# WHAT THE TASK ASKS:
Copy the lines below word for word, exactly as they appear.

+++ EXERCISE INPUT

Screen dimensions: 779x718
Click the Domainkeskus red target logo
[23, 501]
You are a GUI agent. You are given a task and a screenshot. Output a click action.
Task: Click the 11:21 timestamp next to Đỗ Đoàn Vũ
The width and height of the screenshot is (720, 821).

++++++

# RESULT FOR THIS TASK:
Screen dimensions: 779x718
Click the Domainkeskus red target logo
[23, 501]
You are a GUI agent. You are given a task and a screenshot. Output a click action.
Task: Click the 11:21 timestamp next to Đỗ Đoàn Vũ
The width and height of the screenshot is (720, 821).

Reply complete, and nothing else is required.